Well, if this isn't a subject I would rather not touch, I don't know what is. My parents were as different as night and day.
They married young. They wanted a baby, which was against my mom's Dr's advice because she was on new heart medication. He said she needed to be on the medicine at least a year before trying. Well, nothing would do for her and my dad and several months after they were married, she was pregnant with me.
It was a disaster due to her medical conditions. She was sick all the time and they were immature. My dad ended up bailing because of the stress and they were already on the way to a divorce when I made my entrance in this world.
I think my mom was heart broken for a long time and probably told me things as a young child that I didn't need to hear. I don't think she meant to harm me, but she did. The story that I have always heard was that in divorce proceedings, my dad said he would not ask to see me or have any custody if my mom wouldn't ask him to pay child support. So, that's the way it was.
I didn't really know much about him, but little by little as I got older, I found out that he was remarried and he had a son and daughter. I always longed to have brothers and sisters, so knowing they were there right in the next town REALLY, REALLY damaged me.
When I was 15, my dad contacted my mom about seeing me.

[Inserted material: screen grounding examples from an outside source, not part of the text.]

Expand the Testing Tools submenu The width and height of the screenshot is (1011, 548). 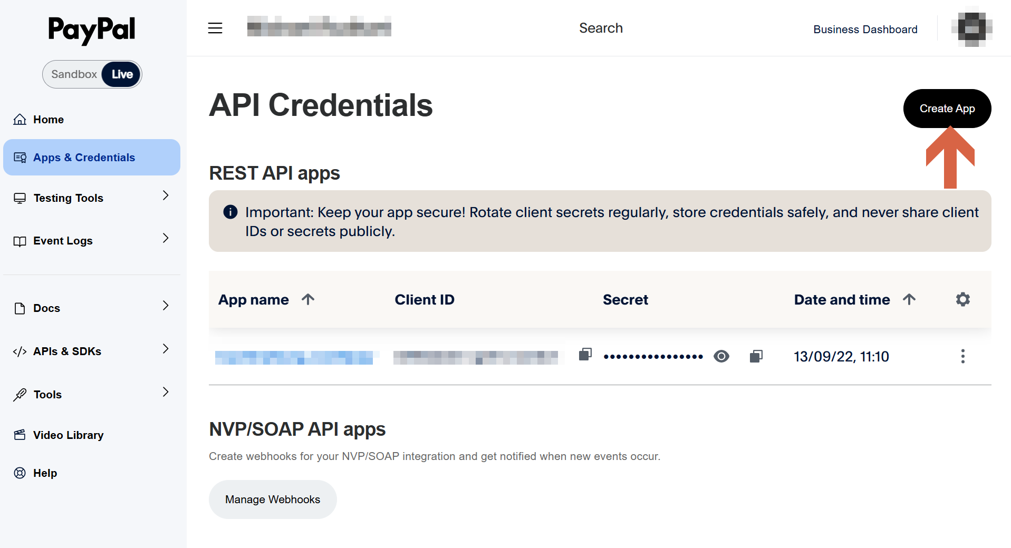coord(166,196)
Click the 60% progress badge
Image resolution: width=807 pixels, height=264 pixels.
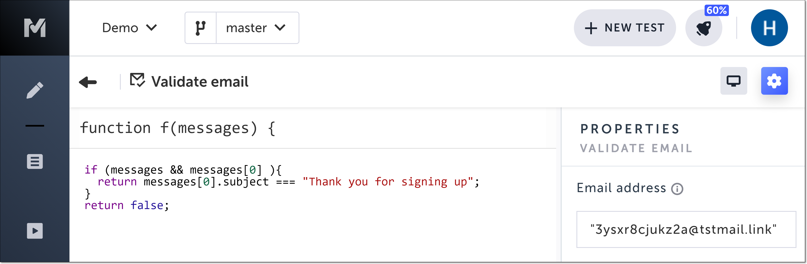coord(716,10)
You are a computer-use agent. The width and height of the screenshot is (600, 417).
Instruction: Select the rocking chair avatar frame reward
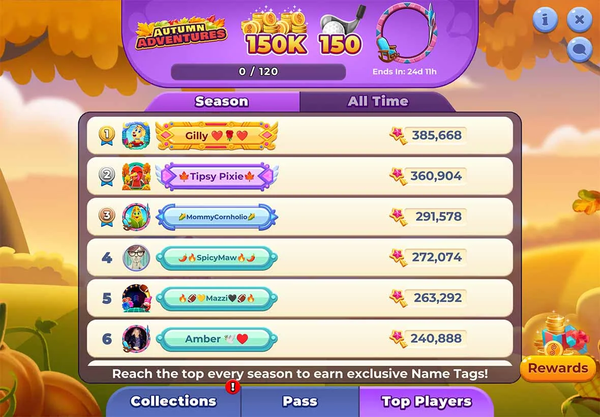pos(406,33)
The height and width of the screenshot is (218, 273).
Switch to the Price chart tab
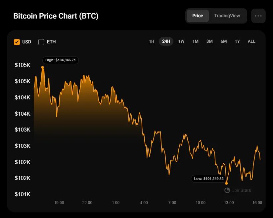pyautogui.click(x=198, y=16)
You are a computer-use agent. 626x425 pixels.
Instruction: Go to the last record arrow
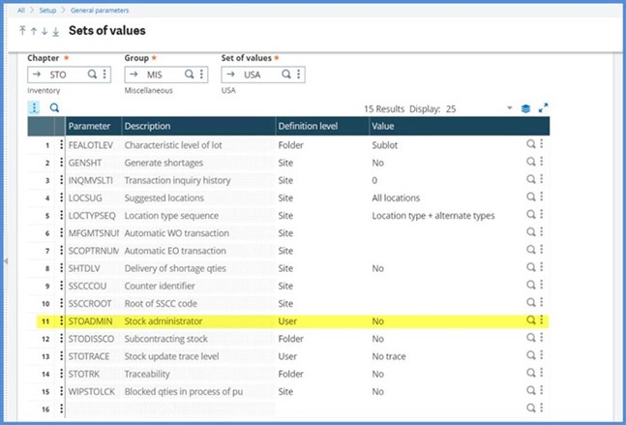click(x=55, y=31)
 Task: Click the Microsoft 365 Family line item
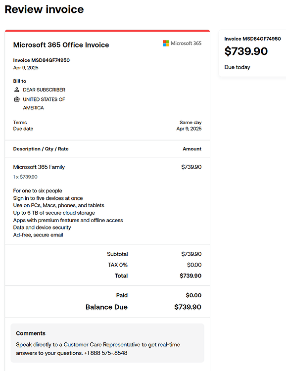39,167
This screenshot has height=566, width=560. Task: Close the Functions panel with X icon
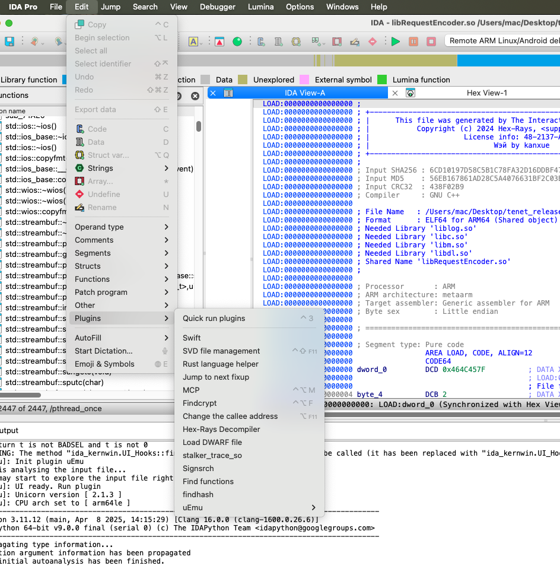tap(195, 96)
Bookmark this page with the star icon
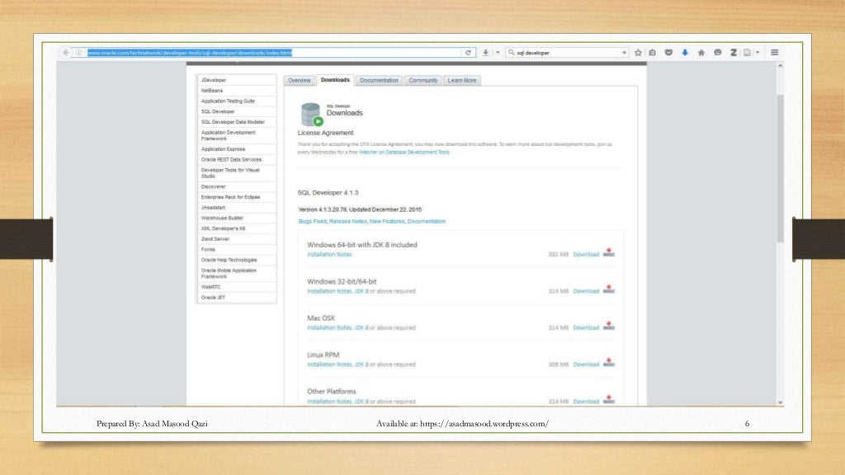Viewport: 845px width, 475px height. click(x=638, y=52)
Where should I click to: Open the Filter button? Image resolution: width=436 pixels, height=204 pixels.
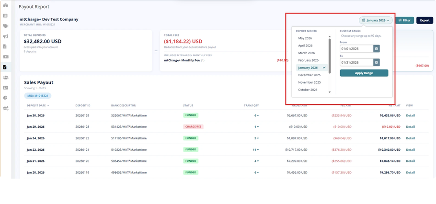point(404,20)
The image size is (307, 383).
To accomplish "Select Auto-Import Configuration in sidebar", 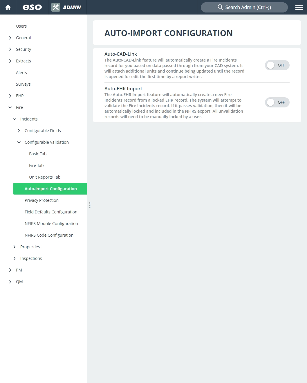I will 50,189.
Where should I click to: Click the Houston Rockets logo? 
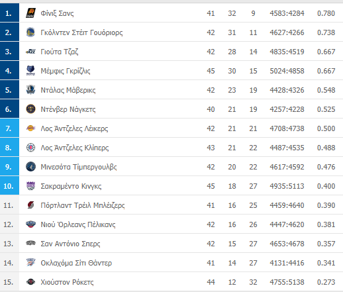pyautogui.click(x=30, y=282)
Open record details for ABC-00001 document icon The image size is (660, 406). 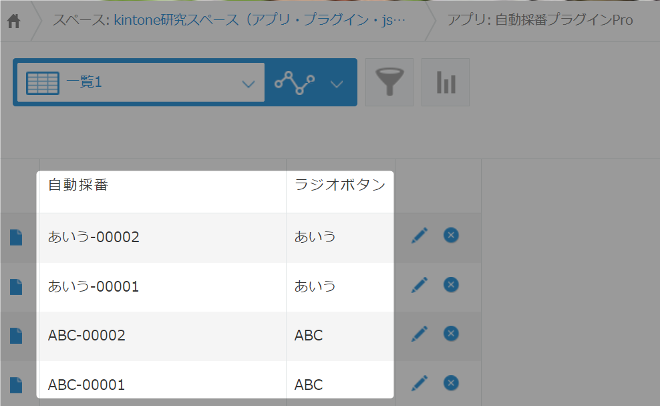[x=15, y=385]

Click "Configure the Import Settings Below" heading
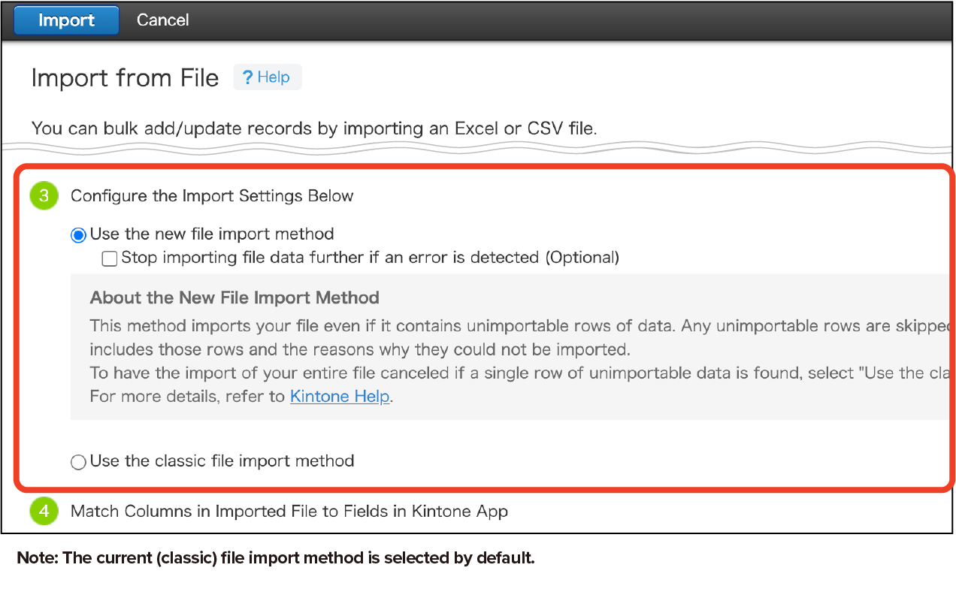coord(212,196)
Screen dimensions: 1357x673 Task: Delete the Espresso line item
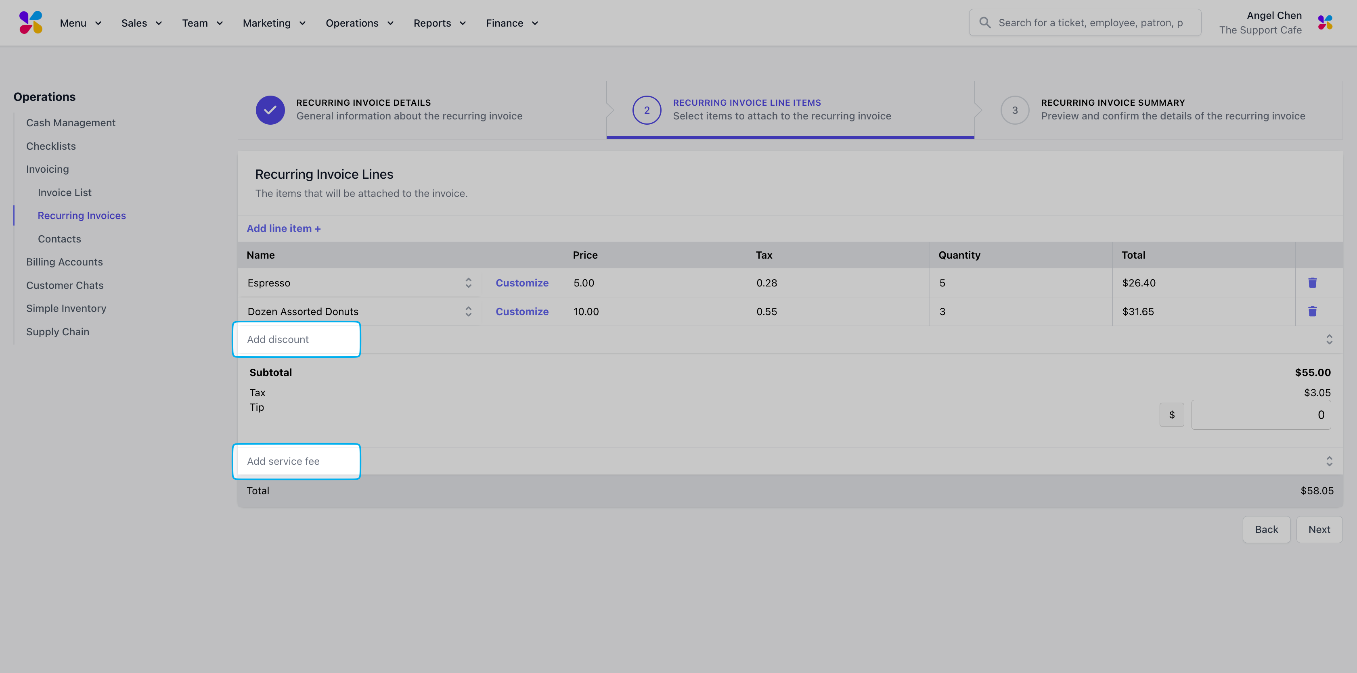pos(1312,283)
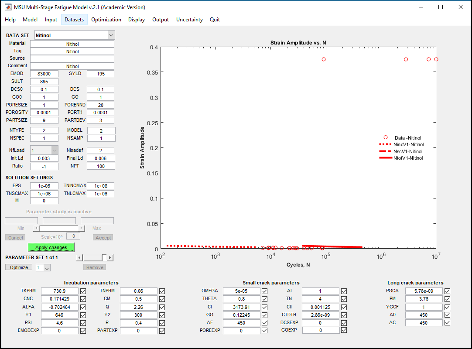Image resolution: width=472 pixels, height=349 pixels.
Task: Open the dropdown next to the Optimize button
Action: pyautogui.click(x=43, y=267)
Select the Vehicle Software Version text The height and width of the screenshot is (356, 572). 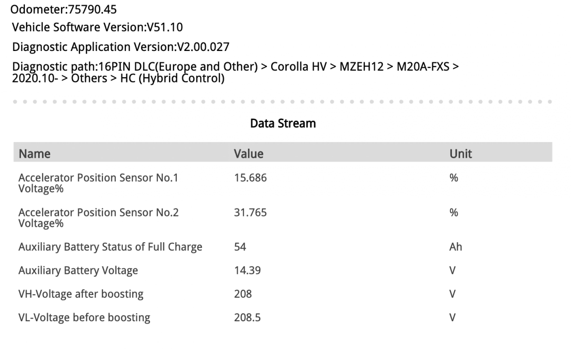coord(98,28)
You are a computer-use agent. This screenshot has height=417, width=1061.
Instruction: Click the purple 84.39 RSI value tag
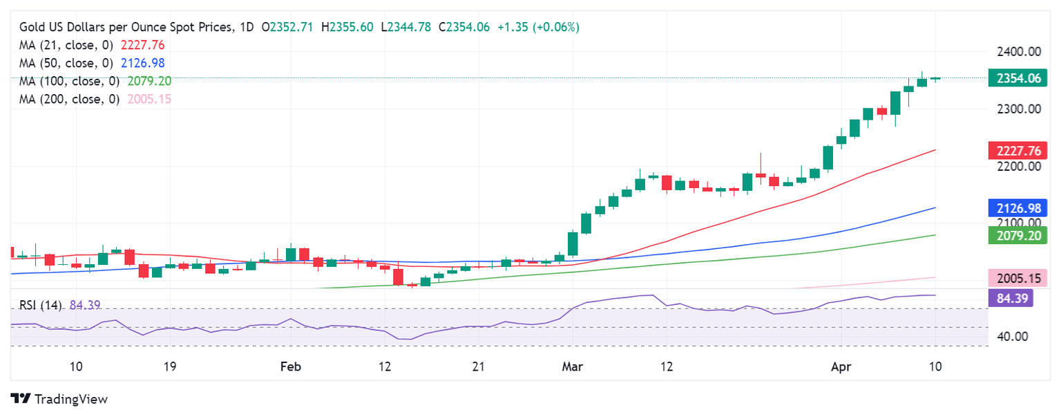click(x=1011, y=299)
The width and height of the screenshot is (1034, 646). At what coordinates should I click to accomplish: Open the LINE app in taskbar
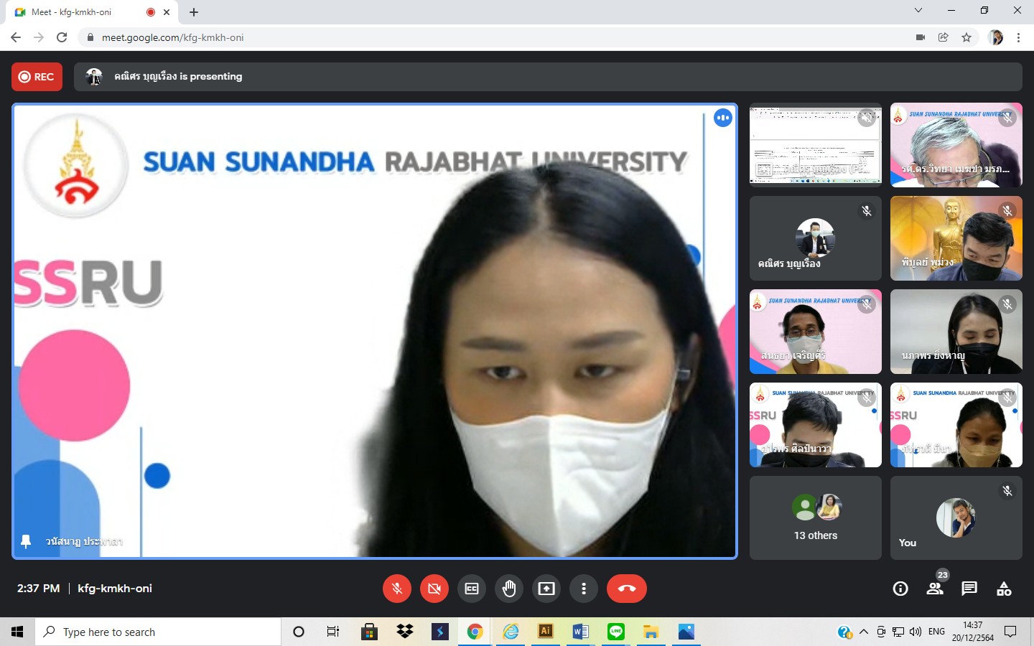(616, 632)
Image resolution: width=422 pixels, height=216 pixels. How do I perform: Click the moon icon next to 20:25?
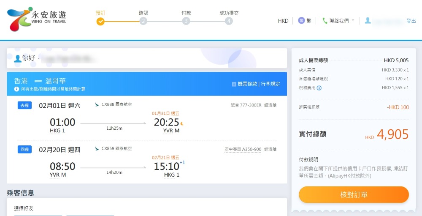pos(182,123)
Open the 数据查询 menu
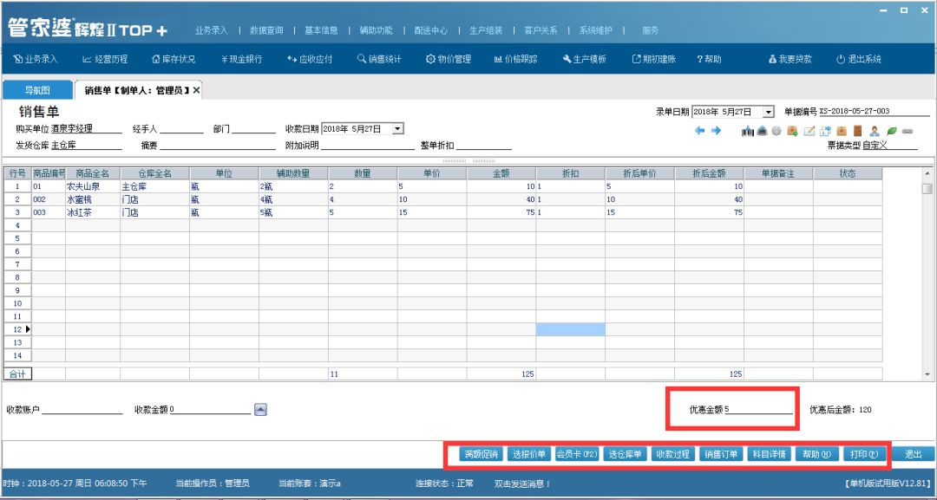The width and height of the screenshot is (937, 500). coord(266,30)
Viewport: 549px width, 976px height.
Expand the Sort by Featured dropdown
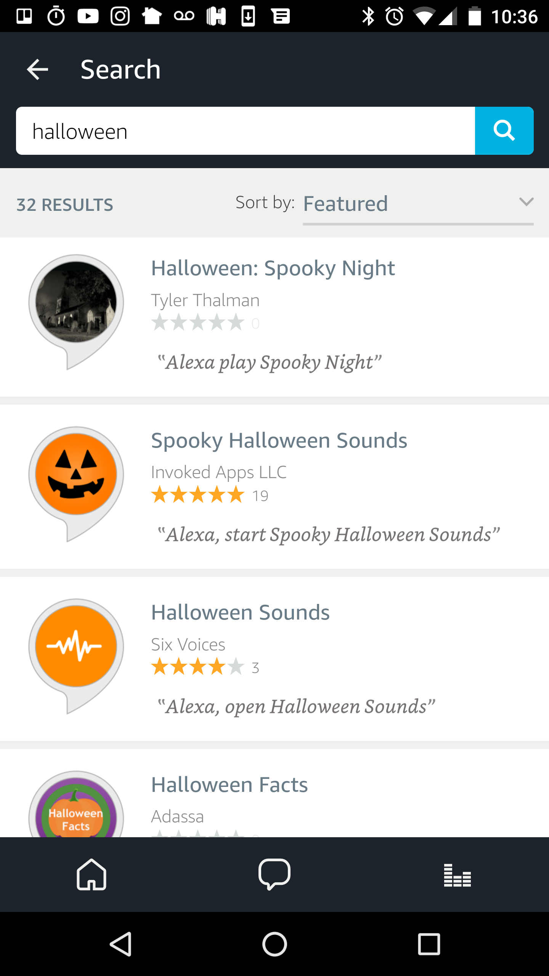pos(417,204)
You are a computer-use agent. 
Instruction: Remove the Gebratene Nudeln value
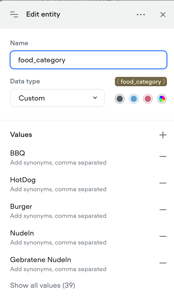pyautogui.click(x=163, y=263)
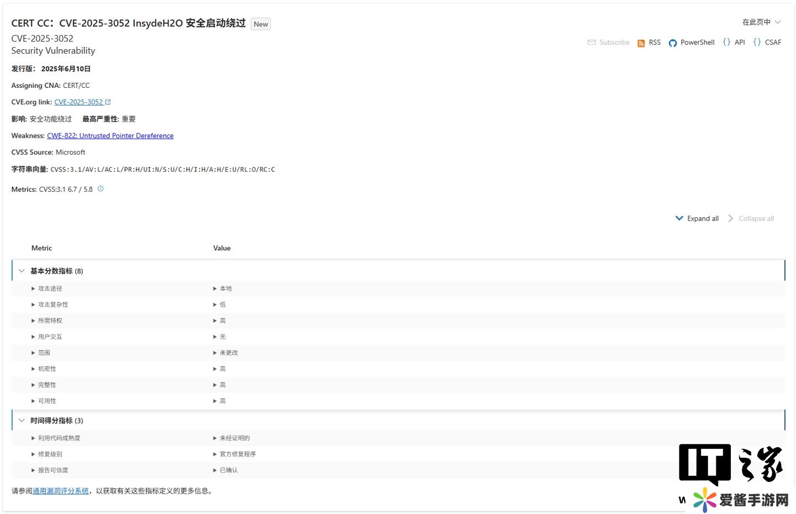
Task: Click external link icon next to CVE-2025-3052
Action: coord(108,102)
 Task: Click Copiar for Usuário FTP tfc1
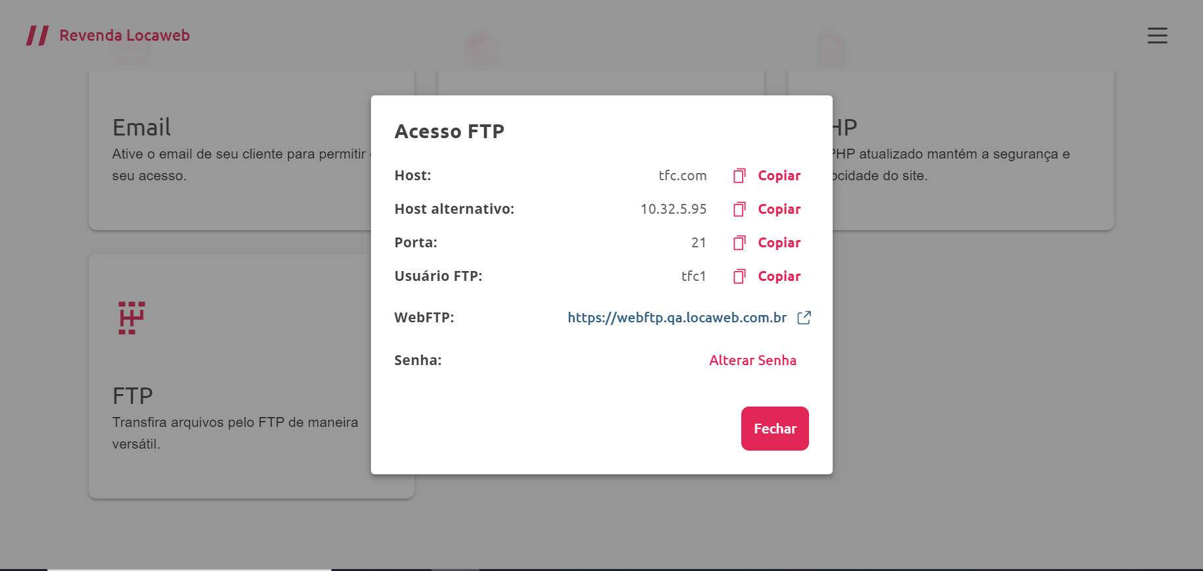click(x=779, y=276)
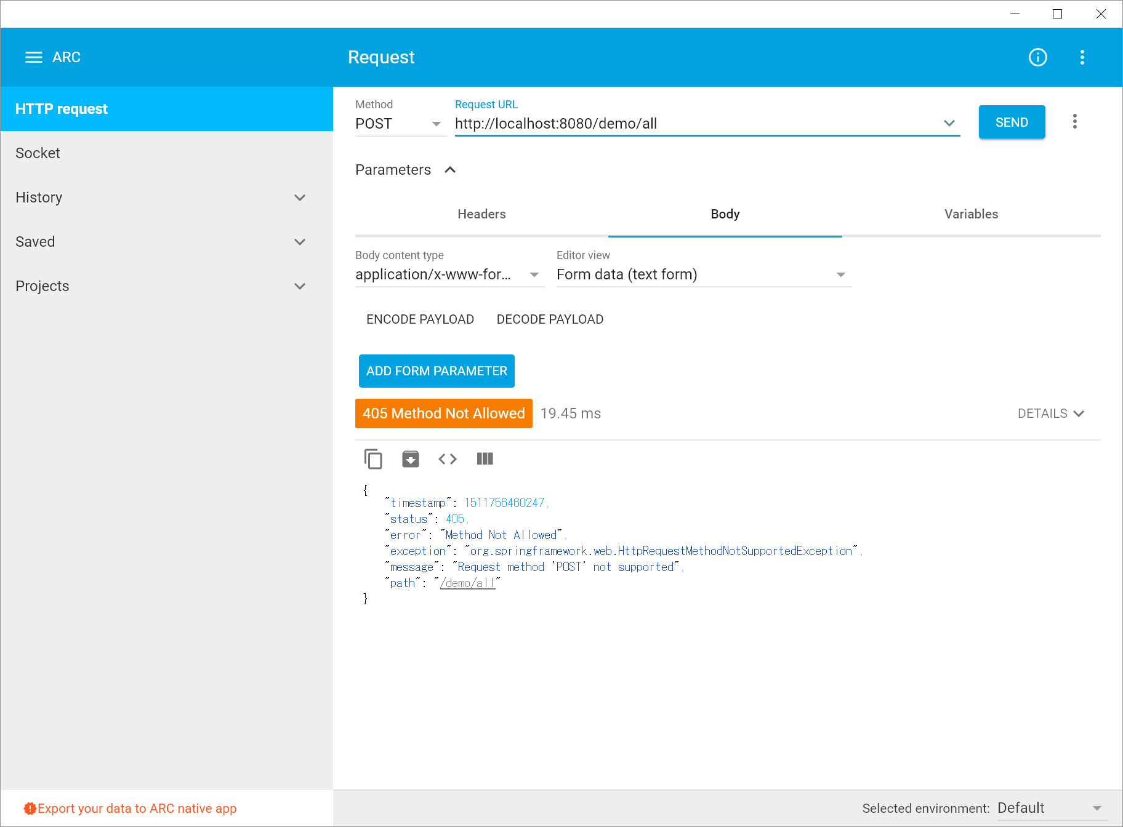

She wasn't nice, I was a kid and confused and said more out of loyalty to my mom that I didn't want to see him. My mom had another conversation with him that I didn't know about until years later. She told him that if he wanted to have a relationship with me, he would wait until I was old enough to really process and make my own decision. So he did. On my 21st birthday, he called my apartment phone and I didn't know how to react. We ended up talking for several weeks and I went to his house one Friday night to see him.
My little brother was 11 and my sister was 7 at the time, so I was elated that it might not be too late for me and them. I did everything I could to be a good sister. But, his wife would not accept me. My dad and step mom began to fight a lot and things just got way out of hand. I ended up making the decision to just leave well enough alone. I missed my siblings terribly, but I refused to turn their functional family into dysfunctional because of me.
My brother is now married and my little sister graduated high school this May and got engaged last week. I know this because we're friends on facebook. It breaks my heart that things are the way they are, but I don't know how to fix them.
I ran into my dad in Walmart recently and it was just weird. I wanted him to just hug me and hold me. We stood at the end of the kitchen isle and talked for 30 minutes. He asked me was there anything specific that he could pray for me about. I told him no, just his prayers in general were appreciated. I left that store in tears because even though my mom and grandma raised me well, all I have ever wanted was to be a daddy's girl.